In the first-ever fatality linked to a driverless car, a Tesla Model S with the Autopilot system activated was involved in a fatal crash on May 7 in Williston, Fla. This is the first known fatality in a Tesla where Autopilot was active.

The company revealed the crash in a blog post posted today and says it informed the National Highway Transportation Safety Administration (NHTSA) of the incident, which it is now investigating. NHTSA is opening a preliminary evaluation into the performance of Autopilot.

The model S has software that is considered “semi-autonomous,” because a driver is still required to be behind the wheel, but the car can change lanes, brake, steer, accelerate, decelerate and avoid obstacles on its own when on autopilot.

The accident, which occurred on a divided highway in central Florida, involved the Tesla and a tractor trailer. The vehicle had Autopilot engaged when the tractor trailer drove across the highway perpendicular to the Model S, said Tesla.

Neither Autopilot nor the driver noticed the white side of the tractor trailer against a brightly lit sky, so the brake was not applied.

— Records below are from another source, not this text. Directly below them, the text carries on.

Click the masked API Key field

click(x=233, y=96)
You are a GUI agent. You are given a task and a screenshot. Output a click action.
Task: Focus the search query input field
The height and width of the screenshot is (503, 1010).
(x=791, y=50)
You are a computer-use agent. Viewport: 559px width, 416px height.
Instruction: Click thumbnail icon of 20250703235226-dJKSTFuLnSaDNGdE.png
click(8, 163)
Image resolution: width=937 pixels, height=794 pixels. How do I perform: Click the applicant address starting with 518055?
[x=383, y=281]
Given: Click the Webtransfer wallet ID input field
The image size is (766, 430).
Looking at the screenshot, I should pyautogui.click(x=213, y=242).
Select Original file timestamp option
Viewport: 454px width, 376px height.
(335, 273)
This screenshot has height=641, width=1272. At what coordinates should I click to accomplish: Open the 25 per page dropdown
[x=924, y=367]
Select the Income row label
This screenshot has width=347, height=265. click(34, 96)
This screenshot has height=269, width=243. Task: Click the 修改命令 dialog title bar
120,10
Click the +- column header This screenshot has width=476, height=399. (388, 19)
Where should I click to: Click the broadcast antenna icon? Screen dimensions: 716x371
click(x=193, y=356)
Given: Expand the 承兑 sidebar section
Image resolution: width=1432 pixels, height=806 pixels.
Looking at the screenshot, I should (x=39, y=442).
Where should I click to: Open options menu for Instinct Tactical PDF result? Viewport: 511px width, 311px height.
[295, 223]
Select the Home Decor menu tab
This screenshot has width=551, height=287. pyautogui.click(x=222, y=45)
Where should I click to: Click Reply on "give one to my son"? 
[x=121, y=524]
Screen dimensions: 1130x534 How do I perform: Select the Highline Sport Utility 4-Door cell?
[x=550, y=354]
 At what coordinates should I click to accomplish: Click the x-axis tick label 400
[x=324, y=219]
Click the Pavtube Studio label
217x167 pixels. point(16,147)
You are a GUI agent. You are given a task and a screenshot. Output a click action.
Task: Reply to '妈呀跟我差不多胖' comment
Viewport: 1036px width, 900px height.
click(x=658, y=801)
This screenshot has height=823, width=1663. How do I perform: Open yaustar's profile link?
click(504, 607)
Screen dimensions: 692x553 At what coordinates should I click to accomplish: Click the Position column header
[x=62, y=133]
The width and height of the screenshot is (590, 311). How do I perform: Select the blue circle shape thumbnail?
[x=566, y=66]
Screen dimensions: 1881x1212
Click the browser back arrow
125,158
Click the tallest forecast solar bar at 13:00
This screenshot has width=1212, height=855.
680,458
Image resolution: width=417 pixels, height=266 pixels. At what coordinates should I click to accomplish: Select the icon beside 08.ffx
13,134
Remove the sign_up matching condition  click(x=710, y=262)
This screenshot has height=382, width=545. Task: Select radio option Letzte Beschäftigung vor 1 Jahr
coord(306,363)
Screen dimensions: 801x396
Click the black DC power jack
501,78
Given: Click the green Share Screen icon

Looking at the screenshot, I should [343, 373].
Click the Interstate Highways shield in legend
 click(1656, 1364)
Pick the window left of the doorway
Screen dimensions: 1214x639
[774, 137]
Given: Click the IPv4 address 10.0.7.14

Tesla has already absolved itself of liability by saying the Autopilot feature is still in beta phase, and drivers are still ultimately responsible for controlling the vehicles.

[It is important to note that Tesla disables Autopilot by default and requires explicit acknowledgement that the system is new technology and still in a public beta phase before it can be enabled. When drivers activate Autopilot, the acknowledgment box explains, among other things, that Autopilot “is an assist feature that requires you to keep your hands on the steering wheel at all times,” and that “you need to maintain control and responsibility for your vehicle” while using it. Additionally, every time that Autopilot is engaged, the car reminds the driver to “Always keep your hands on the wheel. Be prepared to take over at any time.” The system also makes frequent checks to ensure that the driver’s hands remain on the wheel and provides visual and audible alerts if hands-on is not detected. It then gradually slows down the car until hands-on is detected again.]

The investigation by NHTSA will raise questions regarding the safety of self-driving vehicles on the roads. This comes at a time when federal regulators and states are beginning to craft policies on autonomous vehicles.